◆ **READING TEXT**

------------------------

For many workers, blue card status would mean they no longer have to live in fear of run-ins with ICE agents. “We’re afraid, after doing all this work, that on the way home to see our children we’re going to be separated from our families,” Lourdes Cardenas, a grape industry worker with 14 years of U.S. farm experience, said on the call. “It doesn’t just affect us. It affects our children as well.”

Twenty-five-year resident Sagrario Arellano said that a blue card would improve access to basic services like healthcare and education. “We would not be afraid to go to the store, or to ask for help in processes from local agencies—something as simple as going to the bank and processing our checks, and not being afraid that ICE will be waiting there to pick us up and deport us,” she said.

“Automation is not in our future.”

Opponents of immigration reform in the agricultural sector have pointed to mechanization as a solution to the farm labor shortage. But Kazemi disagreed. “Automation is not our future,” he said, adding that technology is years away from replacing workers in mushroom farming.

------------------------

◆ **GIVEN INFORMATION**
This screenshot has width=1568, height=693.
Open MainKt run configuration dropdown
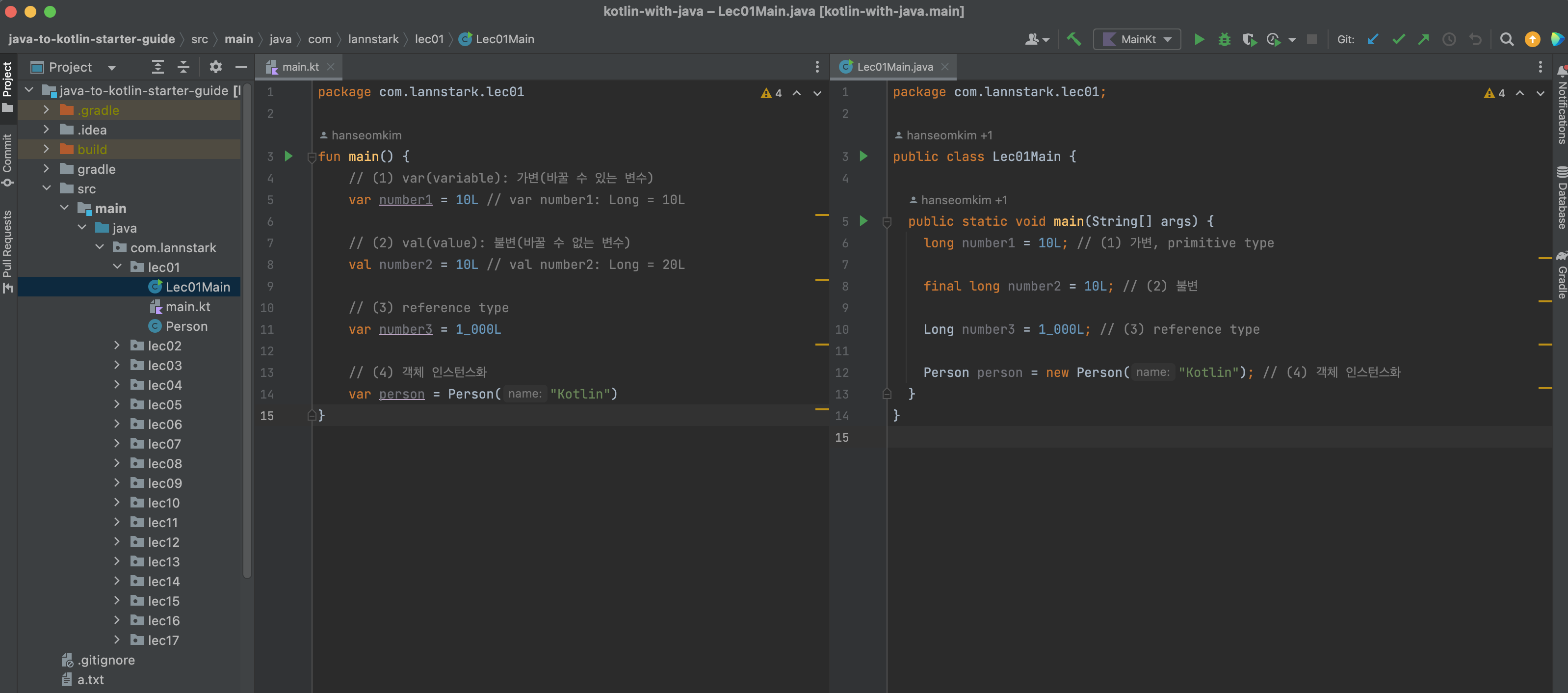click(x=1136, y=39)
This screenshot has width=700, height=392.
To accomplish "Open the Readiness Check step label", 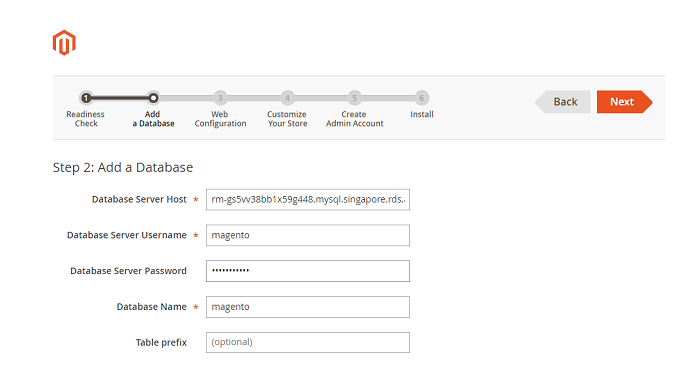I will pos(86,119).
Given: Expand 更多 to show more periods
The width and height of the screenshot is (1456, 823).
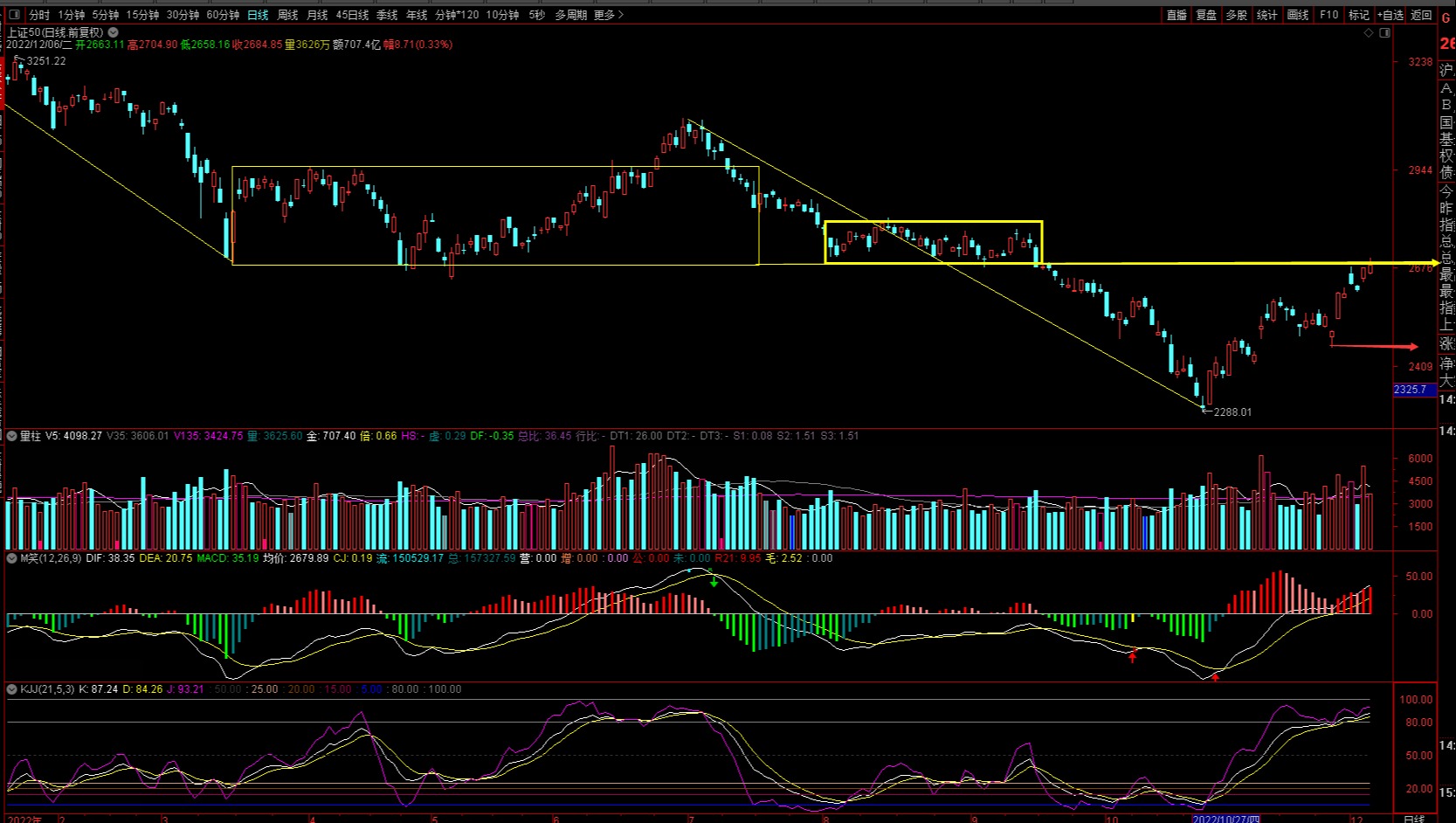Looking at the screenshot, I should (x=609, y=15).
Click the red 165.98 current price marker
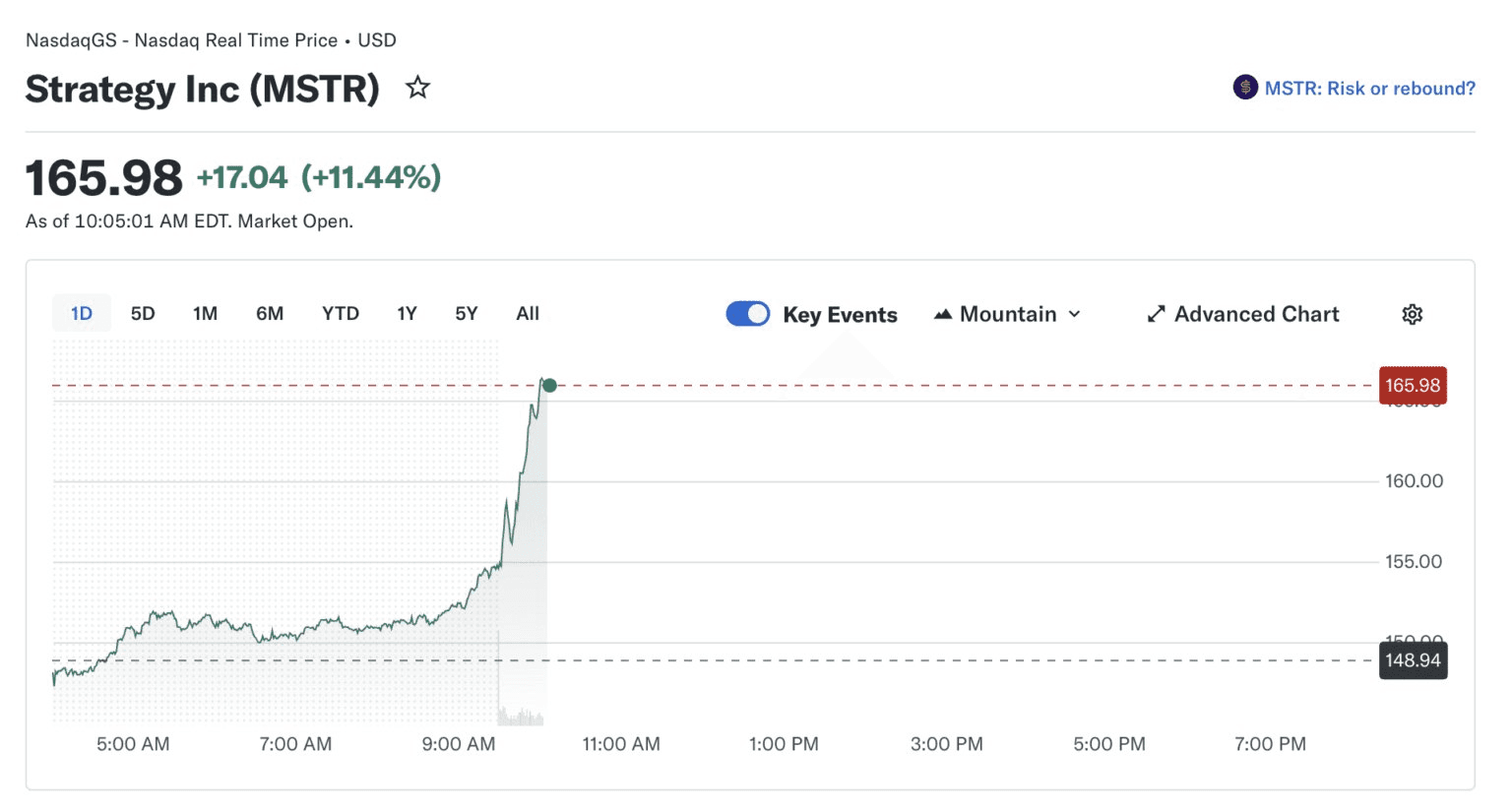Viewport: 1512px width, 812px height. point(1412,386)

------------------------

◆ **EXERCISES TO COMPLETE**
(A) Name every person mentioned by name in the blue card passage.
(B) According to the blue card passage, how many years of U.S. farm experience does Lourdes Cardenas have?
You won't need the entries for anything here.

◆ **REPLIES**
(A) Lourdes Cardenas, Sagrario Arellano, Kazemi

(B) 14 years